Ecos à já desencarnada
Que na distância se releve, leve,
Toda amargura em ti guardada, dada
A quem te ouvisse prestativo, ativo,
A quem visse teu assombrado brado.
Que o tempo tire estes apuros puros
Deixados pela tua partida. Tida
Como uma ida desastrada à estrada,
Que te tirou pela desgraça a graça.
Não te tortures ou desesperes, espera
Que acertarás no descompasso o passo.
Terás no fim desta revolta a volta
E verás na morte também o bem.
Visito o teu mausoléu ao léu,
Pois por aqui só eu passei.

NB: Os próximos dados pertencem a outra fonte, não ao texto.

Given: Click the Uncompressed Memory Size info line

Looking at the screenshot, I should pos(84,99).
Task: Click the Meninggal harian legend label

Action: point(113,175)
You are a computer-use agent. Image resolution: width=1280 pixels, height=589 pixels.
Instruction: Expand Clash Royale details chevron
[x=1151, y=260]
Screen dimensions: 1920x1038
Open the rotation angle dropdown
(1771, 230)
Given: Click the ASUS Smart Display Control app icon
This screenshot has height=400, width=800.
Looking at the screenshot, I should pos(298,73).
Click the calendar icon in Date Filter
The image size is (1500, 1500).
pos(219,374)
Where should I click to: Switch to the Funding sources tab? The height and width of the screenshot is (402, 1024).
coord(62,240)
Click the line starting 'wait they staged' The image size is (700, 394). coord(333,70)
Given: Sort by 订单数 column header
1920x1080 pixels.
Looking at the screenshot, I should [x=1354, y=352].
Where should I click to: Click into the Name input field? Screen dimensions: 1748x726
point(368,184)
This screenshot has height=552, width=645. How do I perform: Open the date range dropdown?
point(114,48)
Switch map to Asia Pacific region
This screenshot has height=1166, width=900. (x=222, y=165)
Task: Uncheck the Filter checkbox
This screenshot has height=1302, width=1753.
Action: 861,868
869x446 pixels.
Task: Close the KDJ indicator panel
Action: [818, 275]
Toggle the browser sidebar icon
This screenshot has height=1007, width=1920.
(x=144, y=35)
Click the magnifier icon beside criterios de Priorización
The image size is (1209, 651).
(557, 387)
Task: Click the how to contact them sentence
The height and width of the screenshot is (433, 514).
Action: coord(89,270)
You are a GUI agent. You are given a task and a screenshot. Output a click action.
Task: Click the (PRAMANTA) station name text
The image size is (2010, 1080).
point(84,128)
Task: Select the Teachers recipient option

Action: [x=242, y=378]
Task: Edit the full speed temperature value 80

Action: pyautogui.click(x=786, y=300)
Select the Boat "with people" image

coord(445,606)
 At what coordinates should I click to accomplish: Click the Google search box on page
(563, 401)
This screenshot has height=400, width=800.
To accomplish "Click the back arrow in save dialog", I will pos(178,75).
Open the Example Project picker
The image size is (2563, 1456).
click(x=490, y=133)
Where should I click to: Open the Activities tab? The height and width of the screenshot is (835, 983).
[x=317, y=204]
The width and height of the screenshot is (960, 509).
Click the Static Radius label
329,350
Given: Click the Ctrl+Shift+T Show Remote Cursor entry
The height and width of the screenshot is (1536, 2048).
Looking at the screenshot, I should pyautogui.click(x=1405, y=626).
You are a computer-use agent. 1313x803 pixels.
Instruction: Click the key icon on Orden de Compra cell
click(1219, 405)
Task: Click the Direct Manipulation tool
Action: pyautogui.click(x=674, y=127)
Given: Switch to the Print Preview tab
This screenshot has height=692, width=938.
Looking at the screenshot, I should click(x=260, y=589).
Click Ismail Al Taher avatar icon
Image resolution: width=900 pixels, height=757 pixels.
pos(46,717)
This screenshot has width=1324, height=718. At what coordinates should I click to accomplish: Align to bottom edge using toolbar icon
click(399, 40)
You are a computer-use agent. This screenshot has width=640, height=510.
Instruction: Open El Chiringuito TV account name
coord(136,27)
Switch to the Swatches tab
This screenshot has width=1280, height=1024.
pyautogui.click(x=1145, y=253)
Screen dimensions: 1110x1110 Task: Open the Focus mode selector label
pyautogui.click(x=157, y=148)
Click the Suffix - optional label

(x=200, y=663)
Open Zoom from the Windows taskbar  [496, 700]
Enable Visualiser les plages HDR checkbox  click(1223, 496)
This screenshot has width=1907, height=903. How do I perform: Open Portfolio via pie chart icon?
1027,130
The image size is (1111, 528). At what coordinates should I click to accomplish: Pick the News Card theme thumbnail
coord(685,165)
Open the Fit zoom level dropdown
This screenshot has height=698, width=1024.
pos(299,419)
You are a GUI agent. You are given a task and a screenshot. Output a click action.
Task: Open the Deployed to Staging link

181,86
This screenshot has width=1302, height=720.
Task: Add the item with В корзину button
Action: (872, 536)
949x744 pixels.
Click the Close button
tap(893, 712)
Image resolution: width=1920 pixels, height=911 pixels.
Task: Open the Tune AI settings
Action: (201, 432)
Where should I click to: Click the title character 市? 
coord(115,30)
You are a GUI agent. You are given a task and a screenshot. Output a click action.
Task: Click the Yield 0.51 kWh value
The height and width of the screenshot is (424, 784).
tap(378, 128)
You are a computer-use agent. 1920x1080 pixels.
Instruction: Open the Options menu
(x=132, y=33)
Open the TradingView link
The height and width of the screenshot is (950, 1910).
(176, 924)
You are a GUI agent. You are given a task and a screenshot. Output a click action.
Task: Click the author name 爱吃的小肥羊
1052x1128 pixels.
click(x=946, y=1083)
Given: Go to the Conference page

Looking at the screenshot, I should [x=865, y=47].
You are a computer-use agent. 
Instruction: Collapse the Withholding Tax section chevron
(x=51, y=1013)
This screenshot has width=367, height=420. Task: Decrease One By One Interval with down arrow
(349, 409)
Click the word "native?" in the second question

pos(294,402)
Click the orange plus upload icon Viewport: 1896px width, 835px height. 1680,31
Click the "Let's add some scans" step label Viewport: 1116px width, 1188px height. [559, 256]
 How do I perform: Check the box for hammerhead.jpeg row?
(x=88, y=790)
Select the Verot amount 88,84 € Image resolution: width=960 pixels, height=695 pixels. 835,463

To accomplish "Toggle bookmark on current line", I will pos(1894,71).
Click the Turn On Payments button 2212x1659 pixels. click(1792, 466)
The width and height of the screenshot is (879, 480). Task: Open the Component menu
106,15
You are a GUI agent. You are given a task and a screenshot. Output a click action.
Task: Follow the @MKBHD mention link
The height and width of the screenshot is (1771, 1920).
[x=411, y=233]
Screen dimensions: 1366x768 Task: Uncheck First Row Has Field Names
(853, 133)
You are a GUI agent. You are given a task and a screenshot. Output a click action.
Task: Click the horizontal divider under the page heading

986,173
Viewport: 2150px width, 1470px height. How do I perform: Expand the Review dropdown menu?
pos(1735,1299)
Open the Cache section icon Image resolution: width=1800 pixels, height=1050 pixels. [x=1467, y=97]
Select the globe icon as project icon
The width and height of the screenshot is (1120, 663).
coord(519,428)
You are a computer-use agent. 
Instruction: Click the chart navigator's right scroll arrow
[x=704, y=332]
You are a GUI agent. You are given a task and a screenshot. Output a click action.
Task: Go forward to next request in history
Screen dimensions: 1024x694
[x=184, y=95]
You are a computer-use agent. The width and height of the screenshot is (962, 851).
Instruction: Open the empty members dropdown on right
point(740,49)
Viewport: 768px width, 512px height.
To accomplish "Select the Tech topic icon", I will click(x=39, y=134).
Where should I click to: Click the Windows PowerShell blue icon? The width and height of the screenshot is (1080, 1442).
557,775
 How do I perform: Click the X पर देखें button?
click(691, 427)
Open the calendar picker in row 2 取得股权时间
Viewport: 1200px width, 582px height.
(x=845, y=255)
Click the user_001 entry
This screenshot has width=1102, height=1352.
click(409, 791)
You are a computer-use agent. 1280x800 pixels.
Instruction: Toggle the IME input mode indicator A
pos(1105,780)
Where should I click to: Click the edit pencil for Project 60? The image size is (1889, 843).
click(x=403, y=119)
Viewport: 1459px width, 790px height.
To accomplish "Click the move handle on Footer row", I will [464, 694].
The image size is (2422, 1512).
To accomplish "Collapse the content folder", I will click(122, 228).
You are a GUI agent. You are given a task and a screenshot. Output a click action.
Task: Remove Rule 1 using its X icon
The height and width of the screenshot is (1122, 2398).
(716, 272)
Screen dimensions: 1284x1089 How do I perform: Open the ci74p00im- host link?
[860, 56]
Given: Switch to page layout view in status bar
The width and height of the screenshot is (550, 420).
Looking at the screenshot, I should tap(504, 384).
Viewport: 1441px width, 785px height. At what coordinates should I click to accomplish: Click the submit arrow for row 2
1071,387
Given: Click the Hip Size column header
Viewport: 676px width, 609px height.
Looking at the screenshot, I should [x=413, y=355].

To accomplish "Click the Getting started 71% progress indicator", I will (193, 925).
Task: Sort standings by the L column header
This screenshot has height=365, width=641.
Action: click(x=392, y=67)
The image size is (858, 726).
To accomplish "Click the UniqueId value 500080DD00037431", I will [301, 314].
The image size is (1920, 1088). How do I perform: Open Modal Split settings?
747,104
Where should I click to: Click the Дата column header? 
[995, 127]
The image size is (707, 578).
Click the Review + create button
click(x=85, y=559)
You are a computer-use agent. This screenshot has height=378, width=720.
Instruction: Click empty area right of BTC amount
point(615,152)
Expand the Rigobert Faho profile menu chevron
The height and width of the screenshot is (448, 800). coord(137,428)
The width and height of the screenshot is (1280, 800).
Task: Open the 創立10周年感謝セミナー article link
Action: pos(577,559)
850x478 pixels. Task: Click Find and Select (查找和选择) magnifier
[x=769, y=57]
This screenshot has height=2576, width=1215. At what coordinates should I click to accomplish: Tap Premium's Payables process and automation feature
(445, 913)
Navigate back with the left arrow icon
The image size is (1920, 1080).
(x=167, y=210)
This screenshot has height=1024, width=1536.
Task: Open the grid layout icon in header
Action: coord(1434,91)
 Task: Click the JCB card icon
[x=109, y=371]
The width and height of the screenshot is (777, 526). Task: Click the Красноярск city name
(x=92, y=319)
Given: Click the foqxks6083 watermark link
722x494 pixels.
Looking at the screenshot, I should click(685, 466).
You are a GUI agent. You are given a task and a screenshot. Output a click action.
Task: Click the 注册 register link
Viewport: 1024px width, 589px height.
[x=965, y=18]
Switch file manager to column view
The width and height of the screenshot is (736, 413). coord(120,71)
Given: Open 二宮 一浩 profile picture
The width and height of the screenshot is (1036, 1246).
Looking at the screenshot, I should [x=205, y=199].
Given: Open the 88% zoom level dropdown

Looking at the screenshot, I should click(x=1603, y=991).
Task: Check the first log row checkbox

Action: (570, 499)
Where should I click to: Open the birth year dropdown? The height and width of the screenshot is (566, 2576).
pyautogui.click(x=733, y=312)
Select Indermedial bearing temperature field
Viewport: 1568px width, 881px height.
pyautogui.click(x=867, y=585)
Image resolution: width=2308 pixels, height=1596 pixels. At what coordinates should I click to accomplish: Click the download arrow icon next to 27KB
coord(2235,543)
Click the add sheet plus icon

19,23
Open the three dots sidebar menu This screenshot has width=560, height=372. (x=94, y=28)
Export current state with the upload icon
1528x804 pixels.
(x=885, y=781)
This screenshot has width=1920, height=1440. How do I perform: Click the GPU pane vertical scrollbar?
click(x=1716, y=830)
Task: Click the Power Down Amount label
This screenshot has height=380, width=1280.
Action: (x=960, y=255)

Sei
Que é duro estar neste sombrio brio
De defunto em cemitério etéreo.
Hipocrisódromo
Que hipócrita o bom dia,
Sem se preocupar com nada.
_Como vai sua namorada?,
diz, querendo possuí-la.
Todos sabem da jogada.
Todos fingem que não vêem.
_Você é muito prendada,
Não merece estar com ele!
_Seus olhos como cintilam!,
fala um cego com ironia.
Sabe-se que é mentira,
Mas ri-se acalmando o ego.
_Não nego,...diz um sincero.
_...Espero ter te conquistado.
Mas o chamam louco, Nero.
E pela amada é execrado.
E assim segue a sociedade
Feliz e com galhardia.
Escamoteando a verdade,
Nutrindo a hipocrisia.
Íntimo
Deixa eu encostar meu corpo ardente,
Métrico e indecente nas curvas da tua grafia.
Nesse dia não haverá nenhuma profilaxia
Que te livre do meu vírus do amor inconseqüente.
Deixa minha alma percorrer
As voluptuosas entrelinhas, entre a roupa e a tua pele
E encostar lá, bem na chaga que me fere,
Arte abstrata e impressionista, por ela posso morrer!
Pena que tu és só um poema
Que não rima, não tem frase, papel vazio, sem tema.
És um problema que, feliz, ainda hei de resolver,
Pois garanto que escrever-te será mais do que um prazer.
Vive cá comigo no meu mundo
Tão moderno, tão antigo, acolhida na gramática
Que a estática que atrai os nossos corpos, e que corpos,
Não passa de matemática no fundo, que eu vi!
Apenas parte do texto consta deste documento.